▶ _Aim_
Please give the data again from the line containing "Image resolution: width=577" through the end, inclusive, changing "playlist" to "queue" and keeping everything else the same. Leave out the pictures.
begin Data in this exercise
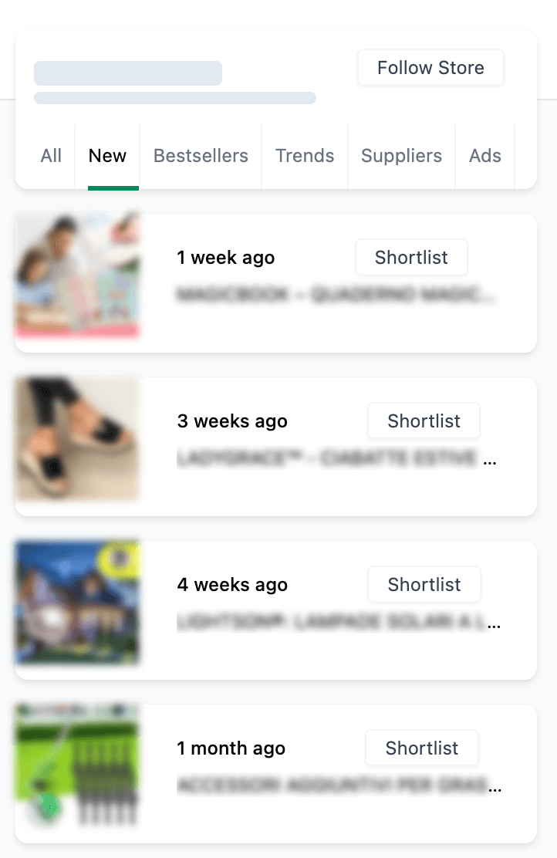Switch to the All tab
This screenshot has width=557, height=858.
[x=51, y=156]
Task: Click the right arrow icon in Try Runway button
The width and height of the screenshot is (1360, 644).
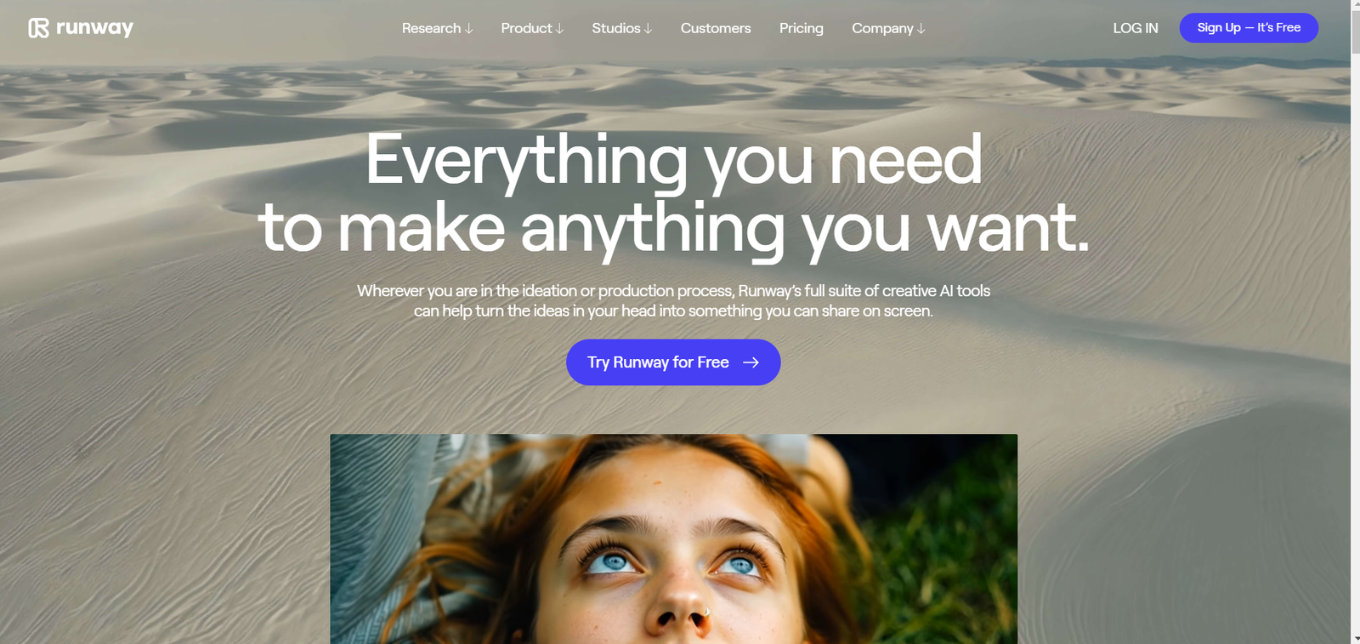Action: tap(751, 362)
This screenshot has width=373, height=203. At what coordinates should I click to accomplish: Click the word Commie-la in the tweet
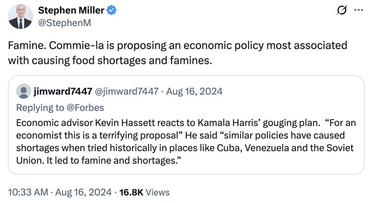(76, 46)
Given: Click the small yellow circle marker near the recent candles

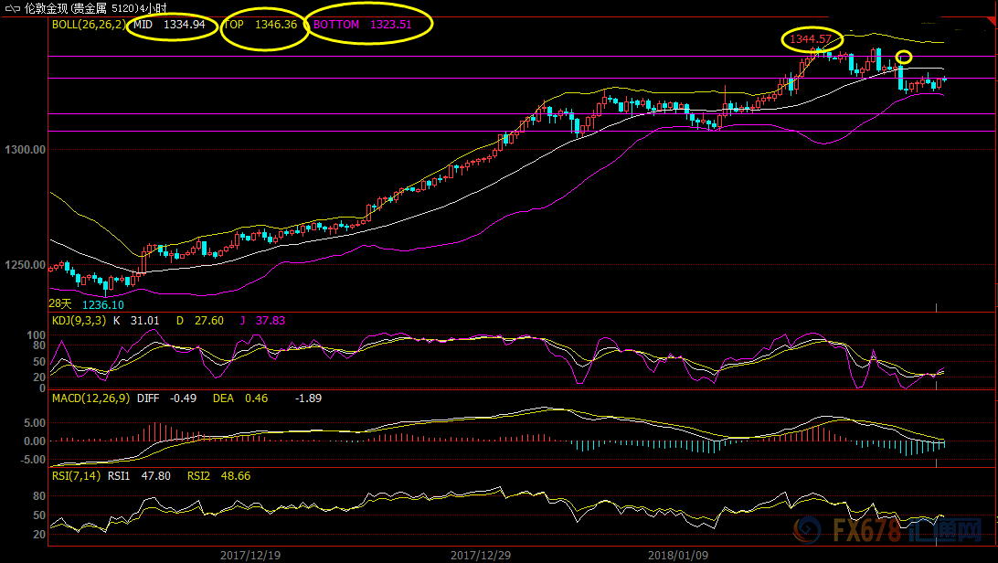Looking at the screenshot, I should pyautogui.click(x=903, y=58).
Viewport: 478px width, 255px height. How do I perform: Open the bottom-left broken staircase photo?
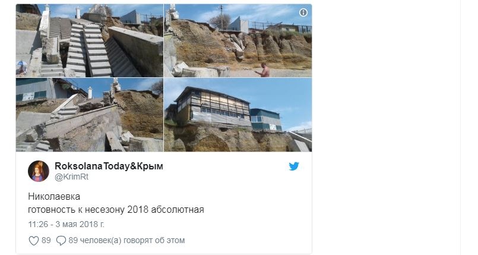click(x=90, y=115)
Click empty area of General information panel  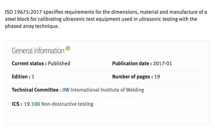pos(151,115)
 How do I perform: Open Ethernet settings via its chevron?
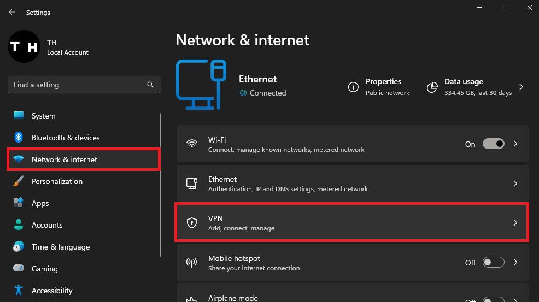click(515, 184)

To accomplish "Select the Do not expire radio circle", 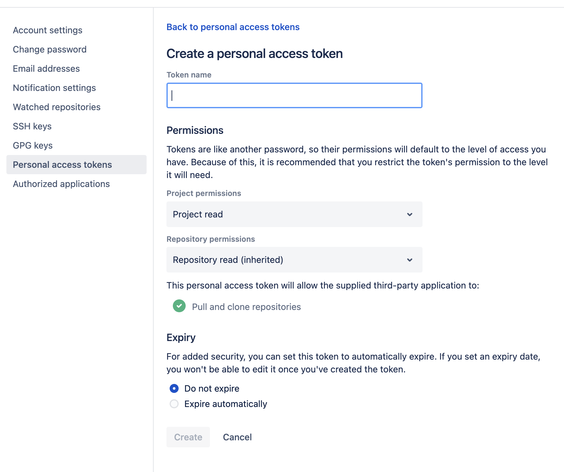I will pos(174,388).
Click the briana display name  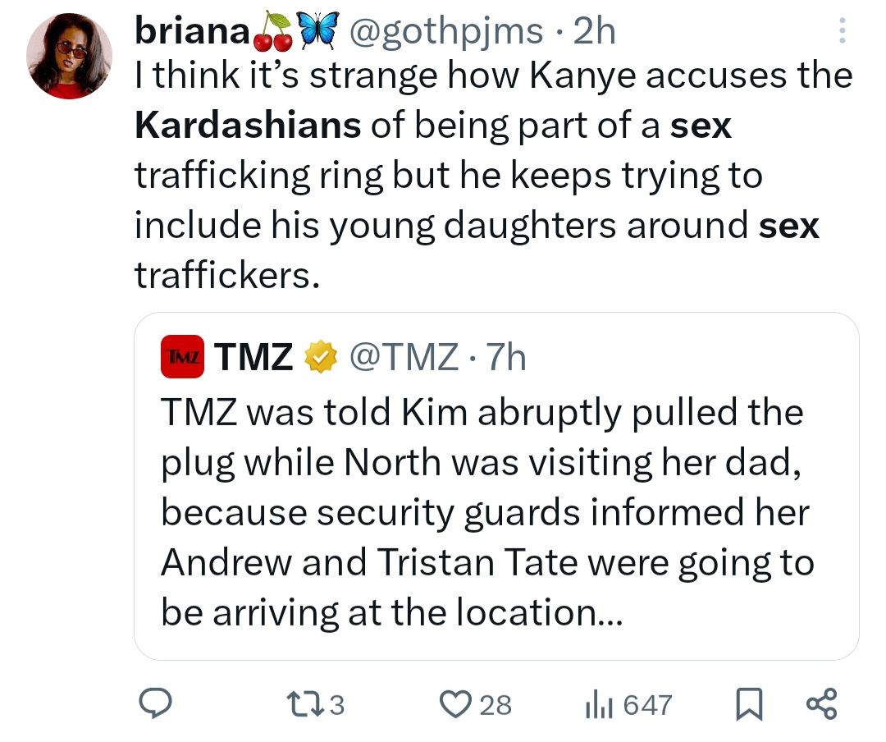(192, 32)
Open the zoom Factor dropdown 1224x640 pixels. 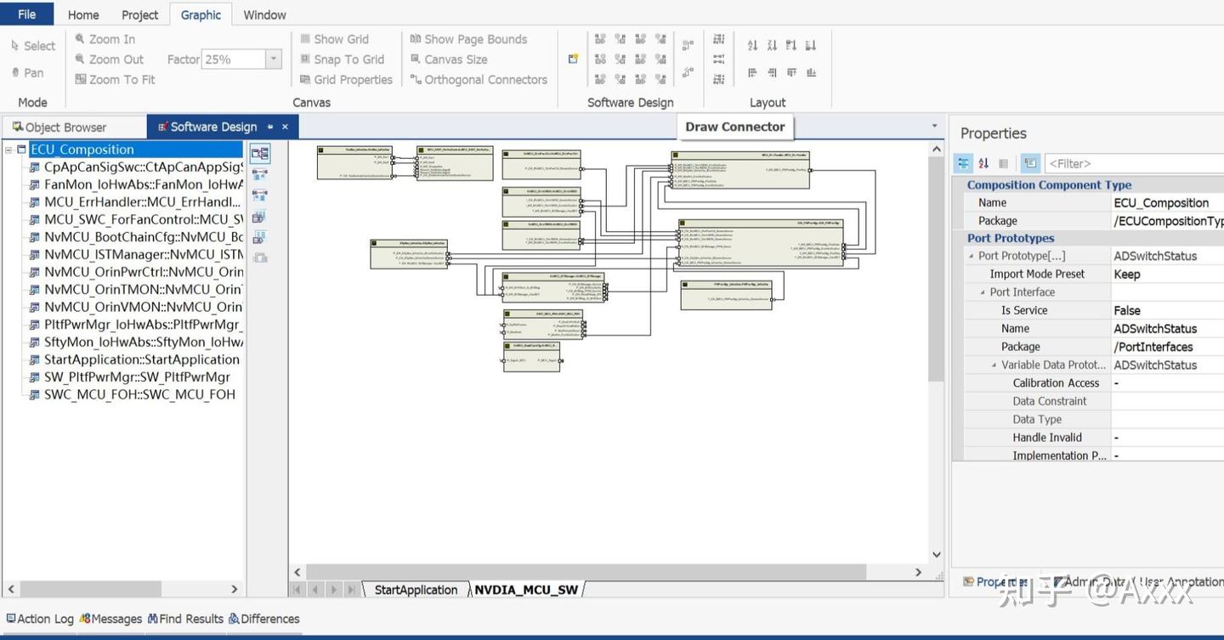[273, 59]
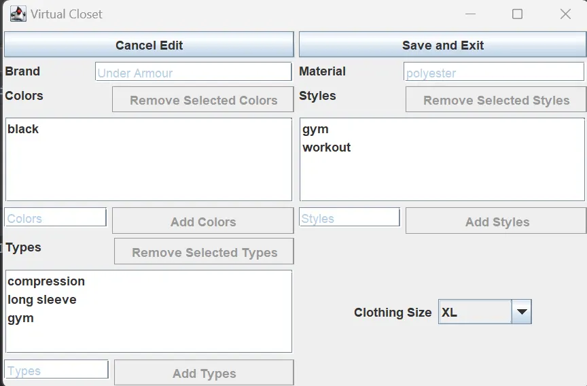Click the Add Colors button
This screenshot has height=386, width=587.
pyautogui.click(x=203, y=222)
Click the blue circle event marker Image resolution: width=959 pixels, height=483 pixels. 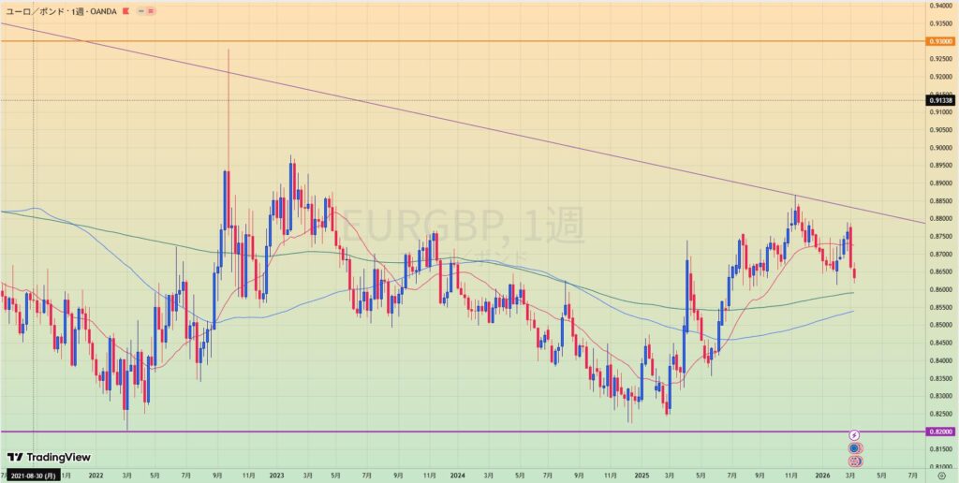pyautogui.click(x=854, y=449)
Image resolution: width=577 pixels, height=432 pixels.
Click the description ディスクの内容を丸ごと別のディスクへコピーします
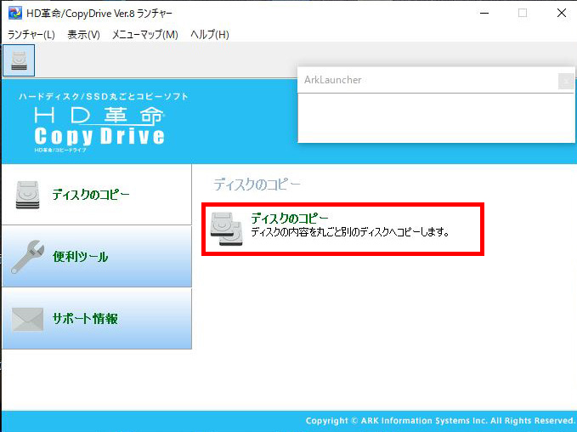[349, 232]
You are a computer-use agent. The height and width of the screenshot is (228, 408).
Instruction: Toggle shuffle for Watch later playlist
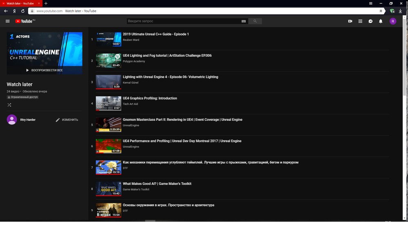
end Data in this exercise
▶ _The solution_
Image resolution: width=577 pixels, height=432 pixels.
Click the description ディスクの内容を丸ごと別のディスクへコピーします
[349, 232]
You are a computer-use agent. The height and width of the screenshot is (228, 408).
Instruction: Toggle shuffle for Watch later queue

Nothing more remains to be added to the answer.